> _ARTICLE_
During my PhD studies, I have supervised 7 student projects including 2 master's theses. This resulted in two publications.
As part of my contributions to Free and Open Source software development I have been leading the Octave-Forge project from 2006 to 2011. The project consists of 70+ independent developers.
From 2012 to 2014 I organized the Intelligent Systems Colloquium talk series in Tübingen
In general, I try to make software as available as is practical (sometimes the burdens of maintaining software in public outweighs the benifits). Below are some stuff that is currently available. If you know I have software which could be useful to you, but is not available here, just send me an e-mail and I'll do my best to help you out.
Most of the software used in our papers in articulated tracking / pose estimate / whatever-you-call-it is available at http://humim.org.
The software developed for the NIPS 2012 paper used for regression and dimensionality reduction using multiple metrics can be found at the project website.
Various Helper Functions
Cholesky-like decomposition of positive semidefinite matrices: when sampling from a Gaussian with covariance matrix S the best solution is generally to perform a Cholesky decomposition S = RTR and multiply isotropic Gaussian samples with R. Sadly, this fails if S is positive semidefinite, which is very often the case. The standard solution is to perform an eigen value decomposition of S, but that can be computationally quite demanding in high dimensions. I put together a simple function that solves this problem reasonably well by first trying a Cholesky decomposition and, if that fails, then a LDL decomposition.

Entries on target coordinates:
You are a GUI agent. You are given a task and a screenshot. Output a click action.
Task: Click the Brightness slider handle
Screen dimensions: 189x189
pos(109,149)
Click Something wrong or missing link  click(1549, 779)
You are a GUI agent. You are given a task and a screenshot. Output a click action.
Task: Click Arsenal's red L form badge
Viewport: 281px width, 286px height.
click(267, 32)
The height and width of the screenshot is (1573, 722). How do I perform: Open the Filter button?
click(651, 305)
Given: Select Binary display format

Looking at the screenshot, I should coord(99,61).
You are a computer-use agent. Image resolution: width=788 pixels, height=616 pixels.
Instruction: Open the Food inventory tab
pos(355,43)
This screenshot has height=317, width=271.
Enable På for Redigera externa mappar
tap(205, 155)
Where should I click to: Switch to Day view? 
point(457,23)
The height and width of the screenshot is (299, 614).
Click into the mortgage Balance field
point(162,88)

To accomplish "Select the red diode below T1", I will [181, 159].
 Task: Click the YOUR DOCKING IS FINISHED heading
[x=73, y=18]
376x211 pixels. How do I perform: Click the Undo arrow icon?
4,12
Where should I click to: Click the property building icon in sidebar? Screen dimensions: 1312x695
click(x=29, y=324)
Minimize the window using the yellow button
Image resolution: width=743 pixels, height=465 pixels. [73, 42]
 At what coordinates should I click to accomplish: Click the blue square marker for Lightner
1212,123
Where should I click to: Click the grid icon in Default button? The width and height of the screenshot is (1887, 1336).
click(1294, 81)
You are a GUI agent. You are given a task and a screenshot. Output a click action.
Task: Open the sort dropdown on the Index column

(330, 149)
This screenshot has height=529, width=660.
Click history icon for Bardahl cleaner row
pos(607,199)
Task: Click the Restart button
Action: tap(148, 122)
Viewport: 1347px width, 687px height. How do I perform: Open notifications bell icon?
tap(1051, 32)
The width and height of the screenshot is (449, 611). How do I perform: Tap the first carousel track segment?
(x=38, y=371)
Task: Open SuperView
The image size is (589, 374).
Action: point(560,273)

> _TASKS TO CARRY OUT_
A - Answer these questions using the research profile.
(i) How many student projects were supervised during the PhD studies?
(ii) Over which years was the Octave-Forge project led?
(iii) Which decomposition does the helper function try if the Cholesky decomposition fails?
B - Carry on the research profile from its last sentence.

> _RESULTS IN ORDER_
A -
(i) 7 student projects, including 2 master's theses.
(ii) From 2006 to 2011.
(iii) An LDL decomposition.

B -
New Position at DTU Compute
I am no longer a post doc at the Max Planck Institute, so this web page is not updated any more. My current employement is at DTU Compute: new web site.
A Summary of Me
Model what you can; learn the rest. A simple statement that summarizes my approach to computer vision, machine learning and science in general. I believe that we should always try to incorporate as much known information in our models before learning unknown parameters -- even if that means we have to derive new models from scratch! In practice, my work is mostly concerned with (but not limited to) the following topics:
Statistics on manifolds;
Human motion, shape and recognition;
Time series analysis;
Monte Carlo techniques.
Most naturally occuring phenomena are complex enough to necessitate machine learning as an integral part of building models of said phenomena. However, with machine learning comes a need for large amounts of data, which may be hard to acquire, e.g. due to price and time constraints or simply because the phenomenon is rare in nature. In such cases we rely on expert knowledge to guide the learning scheme. Sadly, our tools for incorporating such knowledge are not very strong: we often resort to add hoc regularization techniques or seek indirect sources of information such as data labels.
I believe we can do better!
Fundamentally: the more we know, the less we have to learn from data. Often experts can provide more direct pieces of information about the phenomenon, e.g. that the solution has to satisfy a certain set of constraints or that a specific distance measure is to be prefered over the one naturally implied by the vector representation of the data (assuming such a representation even exist). Sadly, most machine learning techniques are incapable of incorporating these clues in a principled way. This often forces practitioners to ignore the expert knowledge which increases the need for data as now the machine learning technique also has to learn what the expert already knew.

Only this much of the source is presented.